Petualangan mendadak (di rumah sendiri) ini dimulai dari tangga menuju ke atap rumah. Tidak kusangka, naik tangga begini saja aku takut. Tapi untungnya rasa serunya melebihi rasa takut keplesetnya hehe. Setelah setengah jalan, ada pintu kecil di kanan tangga. Aku dan kakakku masuk, lalu naik ke atas atap. Sambil menunggu kakak menyiapkan teropong bintang, aku iseng-iseng dulu dengan binocular. Melihat titik bintang Jupiter, titik Orion’s belt, dan.. apartemen tetangga haha.

tangga menuju surga, ga ding lebay

sebelum foto bintang, foto narsis dulu hehehe

di atas atap rumah, Kemayoran, Jakarta pusat (photo by: Ivan Rahardjo)


Nah, sekarang kalau mau liat Jupiter…

Aku pun mendengarkan dengan seksama. Sayang yang masuk hanya beberapa persen. Ia menunjukkan gambar-gambar nebula dan bintang-bintang yang sudah pernah ia foto. Indah-indah sekali. Ada nebula yang bisa memancarkan warna merah dan kebiruan. Foto-foto itu tidak diedit sama sekali, ditangkap oleh kamera DSLR. Padahal kalau dilihat kasat mata, nebula hanya berupa gas-gas yang tidak berwarna. Ternyata itu karena mata kita di malam hari tidak mampu menangkap warna asli dari nebula tersebut.




Bulan aja segini, gimana Jupiter coba.. Segede apa dia.. Dia kan jauh banget..

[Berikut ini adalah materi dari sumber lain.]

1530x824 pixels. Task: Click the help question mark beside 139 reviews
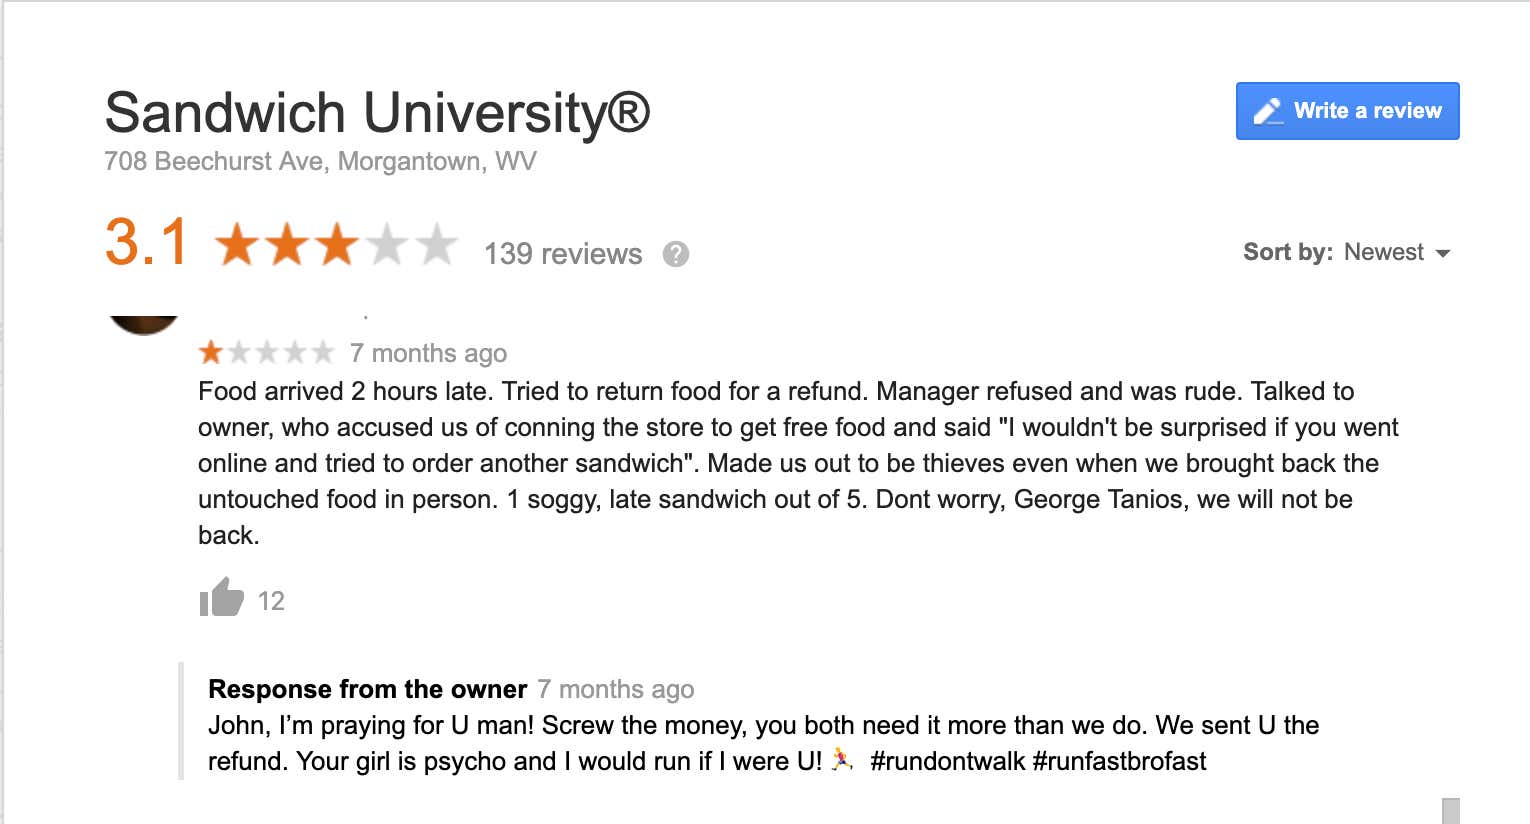(676, 254)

Terbayang olehku Jupiter yang jauuuhhh sekali. Setiap 50 tahun sekali, jarak paling dekat Jupiter ke bumi adalah 368 juta mil. Wow… Lalu kakakku yang diam-diam keren menjelaskan juga teknik mengambil gambar Jupiter dengan cara merekamnya selama 1 menit. Setelah direkam, dengan software tertentu dipilih foto-foto yang fokusnya paling baik. Tanpa menggunakan teknik ini, foto Jupiter akan sangat kabur karena ia terus bergerak-gerak di teropong.



Nah kalau dilihat, ada gugusan bintang seven sisters/kartika di sana, di dekat Orion. Ga heran mitologinya Orion mengejar-ngejar seven sisters hehe.. Bintang-bintang itu ada loh dicatat di Alkitab..

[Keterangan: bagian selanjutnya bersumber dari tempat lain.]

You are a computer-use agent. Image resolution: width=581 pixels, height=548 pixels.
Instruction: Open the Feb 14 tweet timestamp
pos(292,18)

Menarik sekali mendengarkan kakakku bercerita tentang bintang dan hobi barunya itu. Aku jadi ingin mencari tahu juga seputar astronomi. Mengenal besarnya Sang Pencipta lewat ciptaanNya. Apa yang dibicarakannya sebenarnya sedikit banyak ada di pelajaran geografi di sekolah. Tapi kalau dijelaskan dengan cara seperti ini rasanya lebih menarik dan lebih real. Karena itu aku sangat setuju model pengajaran dalam pendidikan yang menekankan relasi murid dengan alam secara langsung. Jadi murid mengenal alam bukan dari buku teks saja, bukan untuk dihafal saja, tapi juga untuk dinikmati. Terlebih lagi, lewat alam kita bisa semakin mengenal Sang Pencipta. Dan ternyata alam itu memang efektif sekali untuk mengajak aku melupakan diriku, diriku, dan diriku. Hanya dalam sekejap aku lupa berpikir tentang aku, aku dan aku. Jadi teringat percakapan aku dengan seorang kekasih.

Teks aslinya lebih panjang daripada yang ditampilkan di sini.